Task item:
The response should hold each line from the entries below where "title" is found.

Collected data entries:
════════

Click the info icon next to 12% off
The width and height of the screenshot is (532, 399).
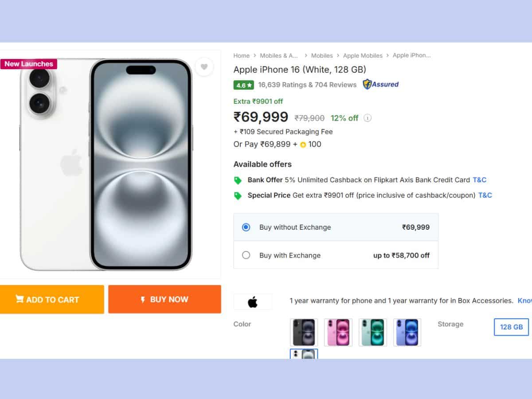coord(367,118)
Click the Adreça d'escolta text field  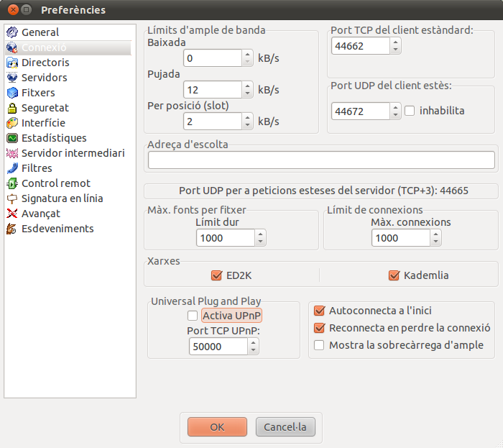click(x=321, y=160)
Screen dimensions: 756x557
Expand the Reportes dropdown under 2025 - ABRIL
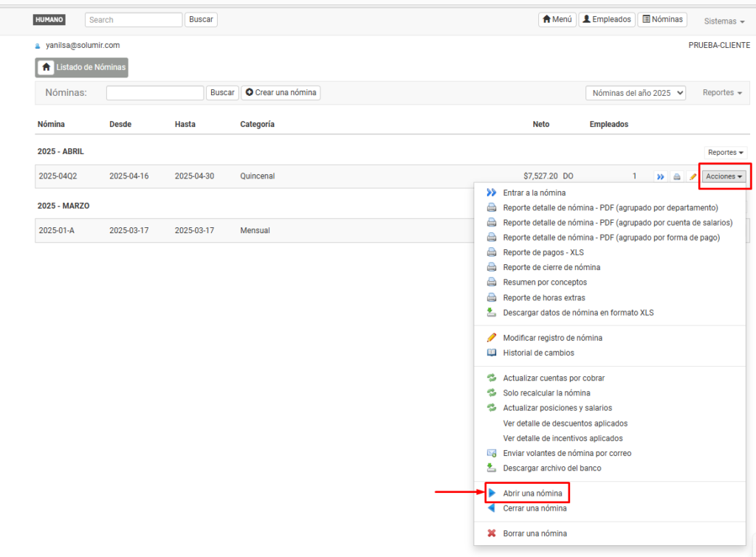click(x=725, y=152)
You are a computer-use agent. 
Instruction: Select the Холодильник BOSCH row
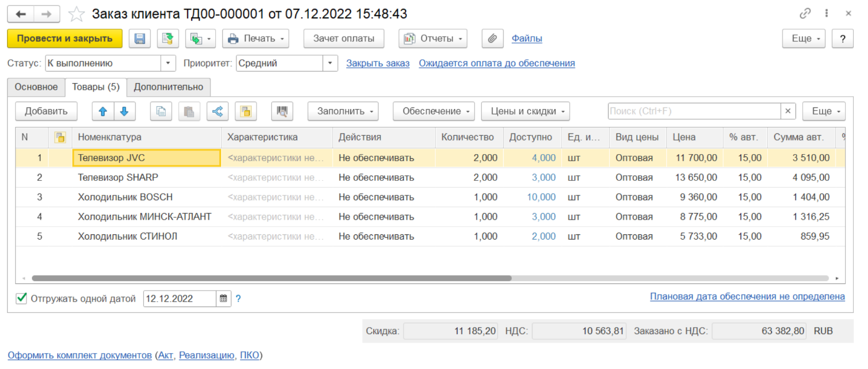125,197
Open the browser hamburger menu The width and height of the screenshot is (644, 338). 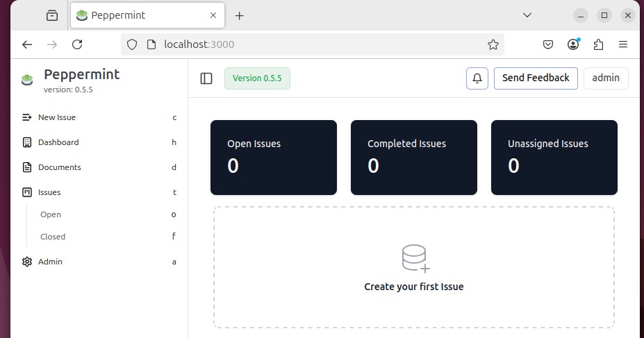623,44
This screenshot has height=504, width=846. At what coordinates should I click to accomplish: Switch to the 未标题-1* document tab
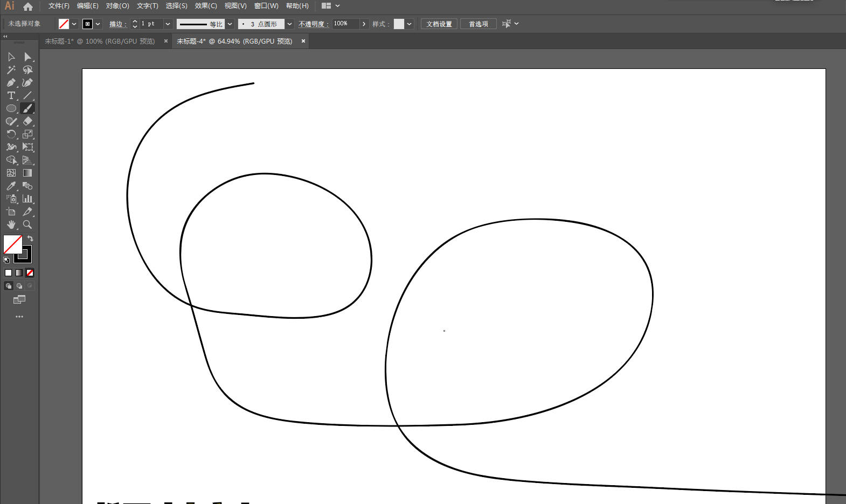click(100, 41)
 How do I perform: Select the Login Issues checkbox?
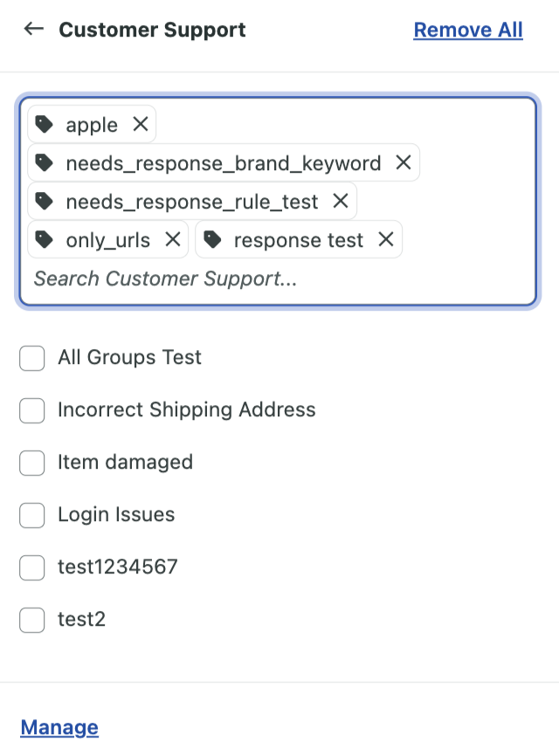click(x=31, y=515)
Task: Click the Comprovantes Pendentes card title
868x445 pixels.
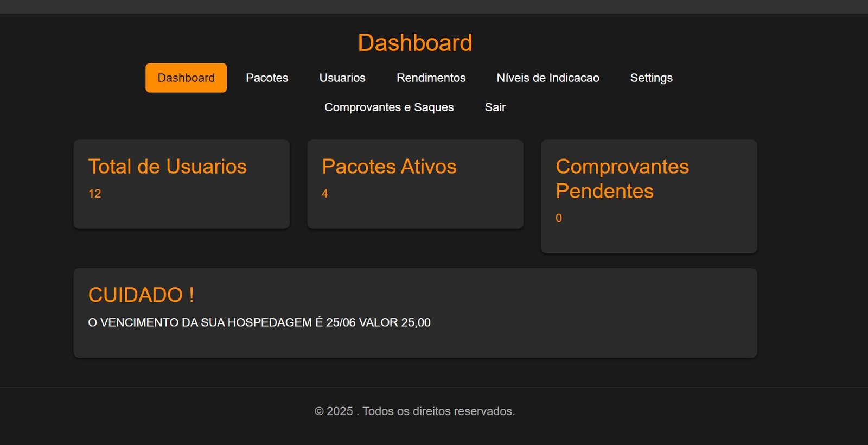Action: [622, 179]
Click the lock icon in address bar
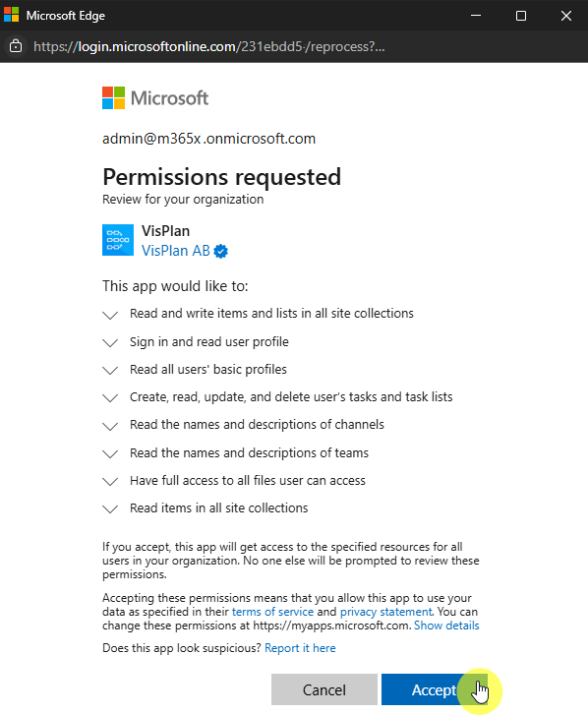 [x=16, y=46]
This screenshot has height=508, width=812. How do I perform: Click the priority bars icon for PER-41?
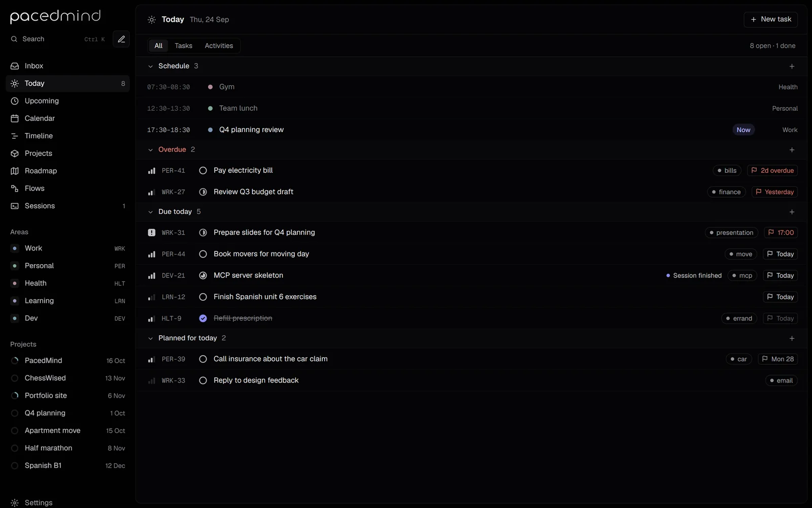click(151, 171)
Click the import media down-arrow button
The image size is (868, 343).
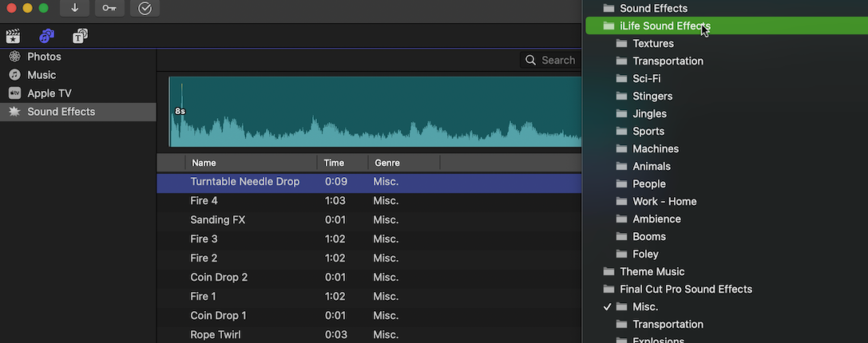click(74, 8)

════════

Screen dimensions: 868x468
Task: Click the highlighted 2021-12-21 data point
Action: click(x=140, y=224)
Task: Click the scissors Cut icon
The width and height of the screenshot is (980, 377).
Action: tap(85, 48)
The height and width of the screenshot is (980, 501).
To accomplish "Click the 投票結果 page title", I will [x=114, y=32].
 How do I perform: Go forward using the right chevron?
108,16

════════

Your response:
Task: Click the Comprovantes Pendentes card title
To accomplish "Click the 投票結果 page title", I will [x=114, y=32].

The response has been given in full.